13/02/2026
Ce vendredi, c'est la Journée de sensibilisation aux cardiopathies congénitales.
Et il y a une réalité médicale qu'on oublie : l'IRM cardiaque n'est pas juste pour les adultes. Elle sauve des vies d'enfants.
En Suisse, environ 800 enfants naissent chaque année avec une cardiopathie congénitale. C'est 1 enfant sur 100. La plupart sont heureusement bénignes. Mais certaines nécessitent une intervention.
Une cardiopathie congénitale, c'est un cœur qui ne s'est pas formé correctement in-utéro. Les malformations varient énormément : un trou entre les ventricules, un trou entre les oreillettes, un canal artériel persistant, une transposition des gros vaisseaux, une sténose valvulaire. Certaines se ferment naturellement. D'autres nécessitent une intervention chirurgicale.
🔍 Pourquoi l'IRM ?
Quand une cardiopathie est suspectée ou confirmée, plusieurs examens aident au diagnostic. L'échographie cardiaque est le premier examen : elle est simple, sans radiations, et détecte la plupart des malformations.

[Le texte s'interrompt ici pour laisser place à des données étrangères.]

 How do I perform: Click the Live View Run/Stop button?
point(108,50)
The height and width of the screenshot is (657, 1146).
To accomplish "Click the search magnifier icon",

Mais l'IRM cardiaque donne des détails anatomiques précis que l'échographie ne peut pas montrer : la structure exacte des vaisseaux, les connexions anormales, la taille précise des chambres cardiaques, la fonction cardiaque en détail, la présence de cicatrices.
Contrairement au scanner, pas de radiations. L'IRM cardiaque peut être répétée sans risque radiologique, permettant un suivi longitudinal de la maladie.
L'IRM cardiaque aide les cardiologues pédiatriques à décider : intervention chirurgicale urgente ou attente ? Quel type d'intervention ? Quel suivi post-opératoire ?
Une imagerie précise change le pronostic et la qualité de vie de l'enfant.